Welcome back birchy, hope you feel better for having had some time out, sounds like a much needed and very restorative break. Gutted for you that there’s such a wait for the lap+dye, echoing Vap that it def pays to be annoying, and keep calling up to see if there are any cancellations, bother them enough and sometimes they do ‘find’ a slot to make you go away. Is it definitely a year’s waiting list for IVF in your area? I’m afraid I don’t know of any tricks to get yourself on the list sooner rather than later, are you under your GP’s care or have you already been referred to an assisted conception unit / fertility clinic? We all know how frustrating waiting is - that infertility is 99% waiting, and 1% actually doing anything!! Big hugs
Vap OMG your boss sounds like a complete f*cknut, what an absolute tosser. I’m so so sorry you have to deal with such a sorry excuse of a human - you and your DH and your bubba are what matters, not him. Those lines look spectacular, hope Monday rolls around before you know it.
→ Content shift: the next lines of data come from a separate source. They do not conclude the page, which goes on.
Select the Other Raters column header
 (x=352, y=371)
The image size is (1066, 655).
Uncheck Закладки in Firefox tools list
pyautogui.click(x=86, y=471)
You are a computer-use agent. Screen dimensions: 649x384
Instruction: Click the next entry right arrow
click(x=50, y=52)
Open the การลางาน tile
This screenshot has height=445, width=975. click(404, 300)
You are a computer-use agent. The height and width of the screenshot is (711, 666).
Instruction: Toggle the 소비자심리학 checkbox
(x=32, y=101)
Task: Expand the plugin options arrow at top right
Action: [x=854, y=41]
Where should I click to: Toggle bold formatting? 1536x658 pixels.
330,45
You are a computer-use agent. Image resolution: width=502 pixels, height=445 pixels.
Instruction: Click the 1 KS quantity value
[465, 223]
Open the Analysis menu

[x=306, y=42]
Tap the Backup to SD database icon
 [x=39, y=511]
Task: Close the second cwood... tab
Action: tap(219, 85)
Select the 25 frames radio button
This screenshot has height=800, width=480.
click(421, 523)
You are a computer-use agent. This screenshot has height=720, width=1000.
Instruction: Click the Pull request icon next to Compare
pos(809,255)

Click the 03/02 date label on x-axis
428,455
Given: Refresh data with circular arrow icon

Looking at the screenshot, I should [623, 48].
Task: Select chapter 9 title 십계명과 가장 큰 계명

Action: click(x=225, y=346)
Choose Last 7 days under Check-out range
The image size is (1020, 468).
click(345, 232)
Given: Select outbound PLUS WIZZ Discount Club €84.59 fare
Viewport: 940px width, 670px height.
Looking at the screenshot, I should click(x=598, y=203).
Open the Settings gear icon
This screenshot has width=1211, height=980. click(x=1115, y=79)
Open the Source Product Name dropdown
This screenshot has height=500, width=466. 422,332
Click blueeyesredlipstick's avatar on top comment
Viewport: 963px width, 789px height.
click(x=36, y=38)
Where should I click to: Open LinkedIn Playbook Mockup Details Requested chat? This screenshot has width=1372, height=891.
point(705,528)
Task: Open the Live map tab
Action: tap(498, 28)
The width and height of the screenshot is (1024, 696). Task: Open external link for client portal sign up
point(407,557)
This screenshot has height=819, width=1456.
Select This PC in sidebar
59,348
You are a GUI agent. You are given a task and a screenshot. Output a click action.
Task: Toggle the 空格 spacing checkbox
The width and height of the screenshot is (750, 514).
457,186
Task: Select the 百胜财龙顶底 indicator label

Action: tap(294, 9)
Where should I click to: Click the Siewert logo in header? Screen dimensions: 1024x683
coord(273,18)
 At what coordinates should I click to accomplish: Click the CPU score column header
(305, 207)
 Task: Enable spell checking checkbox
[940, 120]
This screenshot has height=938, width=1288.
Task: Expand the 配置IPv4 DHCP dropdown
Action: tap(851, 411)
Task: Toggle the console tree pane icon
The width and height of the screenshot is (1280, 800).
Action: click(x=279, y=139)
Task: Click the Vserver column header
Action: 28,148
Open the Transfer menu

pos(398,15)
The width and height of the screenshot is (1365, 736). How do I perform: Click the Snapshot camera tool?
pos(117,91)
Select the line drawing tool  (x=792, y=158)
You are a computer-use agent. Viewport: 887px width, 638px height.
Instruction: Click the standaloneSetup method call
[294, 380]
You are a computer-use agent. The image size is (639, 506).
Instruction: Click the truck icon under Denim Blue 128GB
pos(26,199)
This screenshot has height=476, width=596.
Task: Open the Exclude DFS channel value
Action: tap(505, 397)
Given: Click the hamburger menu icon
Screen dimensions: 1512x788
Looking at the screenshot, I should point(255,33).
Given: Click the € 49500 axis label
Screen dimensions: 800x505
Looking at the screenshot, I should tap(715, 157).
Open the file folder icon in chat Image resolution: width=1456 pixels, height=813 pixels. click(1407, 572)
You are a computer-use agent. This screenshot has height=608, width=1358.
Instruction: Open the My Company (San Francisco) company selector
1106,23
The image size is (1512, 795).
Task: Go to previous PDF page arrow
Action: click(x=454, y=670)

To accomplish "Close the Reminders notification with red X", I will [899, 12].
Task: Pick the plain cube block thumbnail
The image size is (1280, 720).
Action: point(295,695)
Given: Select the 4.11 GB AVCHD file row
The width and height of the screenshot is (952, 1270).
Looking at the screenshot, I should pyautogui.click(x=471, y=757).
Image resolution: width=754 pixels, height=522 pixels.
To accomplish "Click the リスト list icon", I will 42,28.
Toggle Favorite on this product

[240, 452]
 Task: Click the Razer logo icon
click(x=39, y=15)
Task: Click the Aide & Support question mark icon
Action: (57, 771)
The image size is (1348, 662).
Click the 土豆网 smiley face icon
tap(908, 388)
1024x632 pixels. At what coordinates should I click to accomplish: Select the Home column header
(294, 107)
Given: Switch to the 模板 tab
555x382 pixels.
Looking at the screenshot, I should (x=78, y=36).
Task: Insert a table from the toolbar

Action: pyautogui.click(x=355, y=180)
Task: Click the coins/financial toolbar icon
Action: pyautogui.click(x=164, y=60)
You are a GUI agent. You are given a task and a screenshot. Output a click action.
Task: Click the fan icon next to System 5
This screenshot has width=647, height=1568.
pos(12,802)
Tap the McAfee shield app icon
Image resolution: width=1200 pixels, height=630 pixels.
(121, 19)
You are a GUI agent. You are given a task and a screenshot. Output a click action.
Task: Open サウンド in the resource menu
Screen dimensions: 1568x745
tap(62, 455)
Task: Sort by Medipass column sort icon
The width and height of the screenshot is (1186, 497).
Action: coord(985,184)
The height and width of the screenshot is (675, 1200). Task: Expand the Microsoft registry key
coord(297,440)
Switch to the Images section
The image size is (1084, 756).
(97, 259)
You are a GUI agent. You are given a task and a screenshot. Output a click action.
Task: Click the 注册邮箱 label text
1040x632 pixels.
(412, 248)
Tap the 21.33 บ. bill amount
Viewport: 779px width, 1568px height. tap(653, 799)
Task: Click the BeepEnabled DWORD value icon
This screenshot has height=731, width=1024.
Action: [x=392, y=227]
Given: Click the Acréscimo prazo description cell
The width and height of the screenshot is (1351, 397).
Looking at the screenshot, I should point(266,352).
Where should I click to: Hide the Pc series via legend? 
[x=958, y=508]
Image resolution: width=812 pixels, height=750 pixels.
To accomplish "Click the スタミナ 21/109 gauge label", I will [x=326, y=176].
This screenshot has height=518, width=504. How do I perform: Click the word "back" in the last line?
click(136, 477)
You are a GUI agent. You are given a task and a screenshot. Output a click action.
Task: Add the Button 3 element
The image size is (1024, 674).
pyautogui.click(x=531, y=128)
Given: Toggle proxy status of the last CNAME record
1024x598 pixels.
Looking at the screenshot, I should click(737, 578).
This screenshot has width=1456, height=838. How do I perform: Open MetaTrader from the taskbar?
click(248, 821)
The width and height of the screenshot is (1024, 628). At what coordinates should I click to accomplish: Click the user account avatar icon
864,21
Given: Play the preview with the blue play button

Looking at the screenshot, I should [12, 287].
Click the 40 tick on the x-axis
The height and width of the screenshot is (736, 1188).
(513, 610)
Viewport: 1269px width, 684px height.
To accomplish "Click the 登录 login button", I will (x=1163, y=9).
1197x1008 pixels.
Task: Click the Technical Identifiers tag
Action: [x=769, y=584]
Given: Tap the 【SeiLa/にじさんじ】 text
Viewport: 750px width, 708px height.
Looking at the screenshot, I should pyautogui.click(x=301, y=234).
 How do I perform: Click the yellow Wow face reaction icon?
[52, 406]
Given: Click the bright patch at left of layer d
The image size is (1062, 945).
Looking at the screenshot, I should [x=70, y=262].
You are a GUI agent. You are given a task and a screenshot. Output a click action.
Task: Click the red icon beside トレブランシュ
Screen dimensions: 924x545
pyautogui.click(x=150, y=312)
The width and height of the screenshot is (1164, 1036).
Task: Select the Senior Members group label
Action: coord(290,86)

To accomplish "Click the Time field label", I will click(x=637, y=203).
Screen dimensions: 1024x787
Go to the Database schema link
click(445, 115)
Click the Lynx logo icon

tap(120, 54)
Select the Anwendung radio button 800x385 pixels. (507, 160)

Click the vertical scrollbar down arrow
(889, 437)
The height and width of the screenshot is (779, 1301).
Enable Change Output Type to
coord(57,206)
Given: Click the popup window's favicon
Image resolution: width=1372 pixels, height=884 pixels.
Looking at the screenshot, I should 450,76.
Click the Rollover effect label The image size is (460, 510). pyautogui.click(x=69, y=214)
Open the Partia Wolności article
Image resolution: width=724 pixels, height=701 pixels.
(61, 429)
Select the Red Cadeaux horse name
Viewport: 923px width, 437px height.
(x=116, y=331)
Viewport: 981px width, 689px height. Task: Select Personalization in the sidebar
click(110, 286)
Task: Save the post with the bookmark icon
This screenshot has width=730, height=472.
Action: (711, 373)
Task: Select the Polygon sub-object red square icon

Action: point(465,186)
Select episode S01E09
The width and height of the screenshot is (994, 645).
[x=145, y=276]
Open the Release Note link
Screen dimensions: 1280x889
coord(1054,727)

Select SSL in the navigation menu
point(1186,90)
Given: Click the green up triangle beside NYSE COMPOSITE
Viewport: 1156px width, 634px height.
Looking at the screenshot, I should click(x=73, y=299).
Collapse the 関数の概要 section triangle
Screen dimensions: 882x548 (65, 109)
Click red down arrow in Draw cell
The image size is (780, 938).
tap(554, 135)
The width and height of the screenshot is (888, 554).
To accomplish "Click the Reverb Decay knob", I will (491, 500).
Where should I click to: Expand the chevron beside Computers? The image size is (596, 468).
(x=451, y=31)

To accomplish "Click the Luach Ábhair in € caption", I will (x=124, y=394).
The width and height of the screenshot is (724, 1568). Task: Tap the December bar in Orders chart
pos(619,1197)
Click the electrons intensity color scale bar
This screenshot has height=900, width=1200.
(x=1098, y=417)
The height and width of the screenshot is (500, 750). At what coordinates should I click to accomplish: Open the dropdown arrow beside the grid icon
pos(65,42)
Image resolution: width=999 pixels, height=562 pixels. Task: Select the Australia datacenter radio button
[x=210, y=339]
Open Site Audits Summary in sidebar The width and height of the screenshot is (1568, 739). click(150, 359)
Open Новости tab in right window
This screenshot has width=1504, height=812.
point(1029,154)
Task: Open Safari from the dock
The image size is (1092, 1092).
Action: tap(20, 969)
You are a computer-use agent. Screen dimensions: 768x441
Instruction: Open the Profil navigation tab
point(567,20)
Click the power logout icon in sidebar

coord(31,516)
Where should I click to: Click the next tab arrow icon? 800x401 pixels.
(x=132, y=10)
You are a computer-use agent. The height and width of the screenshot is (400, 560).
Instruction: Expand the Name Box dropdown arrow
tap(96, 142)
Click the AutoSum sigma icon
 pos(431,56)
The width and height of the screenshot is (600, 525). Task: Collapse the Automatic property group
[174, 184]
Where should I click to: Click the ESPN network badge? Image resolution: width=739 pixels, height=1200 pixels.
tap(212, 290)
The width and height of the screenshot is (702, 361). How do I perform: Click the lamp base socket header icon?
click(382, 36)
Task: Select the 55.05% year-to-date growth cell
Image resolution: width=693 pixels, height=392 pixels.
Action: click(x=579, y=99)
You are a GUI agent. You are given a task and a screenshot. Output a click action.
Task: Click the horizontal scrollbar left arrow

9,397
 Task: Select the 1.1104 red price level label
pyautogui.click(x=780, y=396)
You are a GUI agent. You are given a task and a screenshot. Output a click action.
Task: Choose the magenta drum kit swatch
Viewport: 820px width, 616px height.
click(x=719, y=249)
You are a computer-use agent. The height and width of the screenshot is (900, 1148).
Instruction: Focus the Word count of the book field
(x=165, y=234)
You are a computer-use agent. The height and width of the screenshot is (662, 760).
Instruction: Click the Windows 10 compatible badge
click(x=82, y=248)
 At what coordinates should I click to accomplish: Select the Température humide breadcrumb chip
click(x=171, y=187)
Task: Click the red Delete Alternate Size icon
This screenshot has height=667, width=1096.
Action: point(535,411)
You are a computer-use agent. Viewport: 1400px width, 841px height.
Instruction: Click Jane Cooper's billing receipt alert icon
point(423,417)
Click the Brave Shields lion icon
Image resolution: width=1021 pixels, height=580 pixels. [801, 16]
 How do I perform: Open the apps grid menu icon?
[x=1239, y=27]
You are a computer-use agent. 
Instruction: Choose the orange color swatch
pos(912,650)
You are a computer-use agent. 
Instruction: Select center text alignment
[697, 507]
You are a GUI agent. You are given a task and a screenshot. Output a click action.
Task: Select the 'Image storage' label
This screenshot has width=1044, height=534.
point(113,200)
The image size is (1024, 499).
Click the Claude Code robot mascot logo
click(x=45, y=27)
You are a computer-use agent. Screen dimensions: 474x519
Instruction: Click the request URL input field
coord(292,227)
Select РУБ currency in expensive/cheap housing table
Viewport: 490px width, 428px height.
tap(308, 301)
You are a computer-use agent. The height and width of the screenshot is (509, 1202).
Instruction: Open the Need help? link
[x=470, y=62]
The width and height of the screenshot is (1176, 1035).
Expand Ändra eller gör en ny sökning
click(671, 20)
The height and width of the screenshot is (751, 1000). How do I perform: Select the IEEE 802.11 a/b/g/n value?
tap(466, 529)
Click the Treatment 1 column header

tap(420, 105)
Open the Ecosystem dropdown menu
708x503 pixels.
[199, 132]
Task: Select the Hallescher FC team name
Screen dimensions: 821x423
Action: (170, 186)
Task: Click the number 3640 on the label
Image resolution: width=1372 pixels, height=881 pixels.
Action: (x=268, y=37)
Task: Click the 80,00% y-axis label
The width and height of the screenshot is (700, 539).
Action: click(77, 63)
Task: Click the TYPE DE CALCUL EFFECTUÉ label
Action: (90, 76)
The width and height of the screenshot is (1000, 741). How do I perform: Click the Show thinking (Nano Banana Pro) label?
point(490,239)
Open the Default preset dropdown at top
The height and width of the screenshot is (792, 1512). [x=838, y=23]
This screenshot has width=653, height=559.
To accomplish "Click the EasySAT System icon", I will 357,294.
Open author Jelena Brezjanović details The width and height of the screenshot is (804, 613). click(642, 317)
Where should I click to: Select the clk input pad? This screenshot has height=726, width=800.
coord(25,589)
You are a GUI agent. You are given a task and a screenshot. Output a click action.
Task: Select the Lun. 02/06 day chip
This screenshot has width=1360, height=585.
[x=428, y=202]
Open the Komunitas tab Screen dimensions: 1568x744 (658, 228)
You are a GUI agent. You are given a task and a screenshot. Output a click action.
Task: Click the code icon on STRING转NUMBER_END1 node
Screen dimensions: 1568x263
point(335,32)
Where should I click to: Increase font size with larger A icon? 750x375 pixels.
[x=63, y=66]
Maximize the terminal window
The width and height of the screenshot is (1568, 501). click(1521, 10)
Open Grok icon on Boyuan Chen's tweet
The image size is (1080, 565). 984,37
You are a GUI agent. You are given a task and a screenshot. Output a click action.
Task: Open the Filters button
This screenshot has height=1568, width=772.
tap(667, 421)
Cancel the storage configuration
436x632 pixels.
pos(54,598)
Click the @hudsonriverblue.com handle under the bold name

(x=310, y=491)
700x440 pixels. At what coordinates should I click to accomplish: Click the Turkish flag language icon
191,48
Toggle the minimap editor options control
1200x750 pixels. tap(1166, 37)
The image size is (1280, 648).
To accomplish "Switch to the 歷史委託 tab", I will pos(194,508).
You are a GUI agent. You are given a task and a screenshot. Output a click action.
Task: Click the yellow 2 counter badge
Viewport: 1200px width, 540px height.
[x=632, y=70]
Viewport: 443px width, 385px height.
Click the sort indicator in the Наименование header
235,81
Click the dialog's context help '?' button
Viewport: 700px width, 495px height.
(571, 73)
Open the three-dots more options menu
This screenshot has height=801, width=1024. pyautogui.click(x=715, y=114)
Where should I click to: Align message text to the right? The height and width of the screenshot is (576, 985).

AFM, thanks for your support. I’m hoping it’s just a holdup not a total derail - but it’s more the ‘WTF new way will my body refuse to cooperate NOW’ that’s driving me potty
Although the waiting is obv also frustrating as arse. Started this cycle in September - was supposed to be a short protocol i.e. over and done with in 4 weeks. This will be more like 4 months!!
Vap unfortunately an earlier down-reg scan wouldn’t have prevented this from happening, all it would have done would have shown that my body wasn’t cooperating - the plan of action would still have been the same (to down reg me for longer to quiet my ovaries)
I’m def hoping there are some possible options for trying to thicken my lining within a natural cycle, for after this cycle fails and we have to TTC naturally before we can go again (can't let myself believe that we'd be lucky enough to get a BFP!).
However in this instance, we couldn’t (and shouldn’t) have tried to thicken it up while down regging for a long protocol IVF cycle - as the purpose of switching everything off is to get the lining sufficiently thin and put the ovaries to sleep, to wipe the slate clean before boosting them both back up again with the stimulation drugs.
Progesterone keeps the lining thick after ovulation, and makes it nice and receptive to implantation, but it’s oestrogen that actually makes it thicken up in the first half of the cycle. By down regulating we can switch off my pituitary so that we can give me supplementary oestrogen tablets and / or patches to give my lining a boost, without it interfering with follicle growth. Rising oestrogen levels tell the brain to stop producing FSH - (i.e. in a natural cycle the dominant follicle produces oestrogen which thickens the lining and makes EWCM, and this increased oestrogen tells the brain to stop trying to grow any more follicles) - so in a normal cycle there’s arisk that artificially taking more oestrogen could block ovulation. Currently I have eggs but no lining. The risk is that we have to try and avoid getting the lining sorted but losing the egg. So will have to see what - if anything - we could do to boost the lining when TTC naturally, so that I at least have a shot at a natural BFP
If it’s not one thing it’s another!
Anyway, the priority now is switching off my ovaries for this IVF cycle. Then once they’re sufficiently quiet, can switch focus to trying to get them firing on all cylinders when we put a rocket up their arse by stimming me (and work on the lining at the same time)
Having normal hormones and being able to get upduffed by having a shag is a fuck of a lot more straightforward - people who don’t have issues TTC just have no idea what’s involved in being infertile, do they? It always seems to me a total miracle that anyone ever gets pregnant at all!!